Distributed Architecture for FPGA-based Superconducting Qubit Control
Neelay Fruitwala, Gang Huang, Yilun Xu, Abhi Rajagopala, Akel Hashim, Ravi K. Naik, Kasra Nowrouzi, David I. Santiago, Irfan Siddiqi
TL;DR
This paper tackles the need for real-time, low-latency classical control in superconducting qubit systems and presents a distributed FPGA-based architecture integrated with QubiC 2.0 to support mid-circuit measurements and feedforward. It introduces a bank of lightweight processor cores that drive DDS-based signal generators and a function processor, plus a modular QubiC-IR compiler that maps gate- and pulse-level programs to the distributed ISA. The work provides a comprehensive hardware/software stack, including a gated assembly language, a JSON-based IR, and scheduling passes, and demonstrates scalability on an 8-qubit Trailblazer system with a mid-circuit teleportation experiment. The results show successful dynamic circuit execution with measurement-based control and conditional operations, while acknowledging residual errors from dephasing and readout crosstalk.
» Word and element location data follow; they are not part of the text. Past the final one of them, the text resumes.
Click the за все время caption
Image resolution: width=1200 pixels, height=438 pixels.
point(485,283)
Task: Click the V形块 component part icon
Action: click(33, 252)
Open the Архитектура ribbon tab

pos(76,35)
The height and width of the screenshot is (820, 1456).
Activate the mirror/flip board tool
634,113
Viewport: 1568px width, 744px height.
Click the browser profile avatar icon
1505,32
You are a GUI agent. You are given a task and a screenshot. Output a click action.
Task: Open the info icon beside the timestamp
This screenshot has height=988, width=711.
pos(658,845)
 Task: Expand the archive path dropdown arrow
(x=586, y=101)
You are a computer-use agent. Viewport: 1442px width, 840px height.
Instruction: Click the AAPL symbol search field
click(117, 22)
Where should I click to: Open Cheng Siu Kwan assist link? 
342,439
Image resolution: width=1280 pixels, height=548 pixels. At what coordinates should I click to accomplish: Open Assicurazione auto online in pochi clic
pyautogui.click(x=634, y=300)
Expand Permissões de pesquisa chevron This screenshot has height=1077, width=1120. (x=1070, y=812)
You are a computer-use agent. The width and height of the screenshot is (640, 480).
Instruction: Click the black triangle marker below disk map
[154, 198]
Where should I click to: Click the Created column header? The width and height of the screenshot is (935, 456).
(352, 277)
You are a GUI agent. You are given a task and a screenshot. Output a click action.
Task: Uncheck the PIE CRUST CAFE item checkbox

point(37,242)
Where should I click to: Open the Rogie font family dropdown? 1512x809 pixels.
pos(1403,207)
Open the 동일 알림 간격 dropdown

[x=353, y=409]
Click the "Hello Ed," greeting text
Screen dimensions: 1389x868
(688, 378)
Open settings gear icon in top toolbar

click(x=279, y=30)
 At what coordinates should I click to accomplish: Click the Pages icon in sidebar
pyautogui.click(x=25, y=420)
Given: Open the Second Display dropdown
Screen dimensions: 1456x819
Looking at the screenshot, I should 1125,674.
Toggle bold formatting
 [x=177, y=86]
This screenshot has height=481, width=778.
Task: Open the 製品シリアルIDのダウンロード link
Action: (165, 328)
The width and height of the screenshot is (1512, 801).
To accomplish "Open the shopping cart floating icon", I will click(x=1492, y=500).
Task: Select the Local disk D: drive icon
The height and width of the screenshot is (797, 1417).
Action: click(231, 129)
Overall, the open-source architecture enables flexible, low-latency superconducting-qubit control and paves the way for advanced real-time quantum algorithms and error-correction protocols.
Abstract
Quantum circuits utilizing real time feedback techniques (such as active reset and mid-circuit measurement) are a powerful tool for NISQ-era quantum computing. Such techniques are crucial for implementing error correction protocols, and can reduce the resource requirements of certain quantum algorithms. Realizing these capabilities requires flexible, low-latency classical control. We have developed a custom FPGA-based processor architecture for QubiC, an open source platform for superconducting qubit control. Our architecture is distributed in nature, and consists of a bank of lightweight cores, each configured to control a small (1-3) number of signal generator channels. Each core is capable of executing parameterized control and readout pulses, as well as performing arbitrary control flow based on mid-circuit measurement results. We have also developed a modular compiler stack and domain-specific intermediate representation for programming the processor. Our representation allows users to specify circuits using both gate and pulse-level abstractions, and includes high-level control flow constructs (e.g. if-else blocks and loops). The compiler stack is designed to integrate with quantum software tools and programming languages, such as TrueQ, pyGSTi, and OpenQASM3. In this work, we will detail the design of both the processor and compiler stack, and demonstrate its capabilities with a quantum state teleportation experiment using transmon qubits at the LBNL Advanced Quantum Testbed.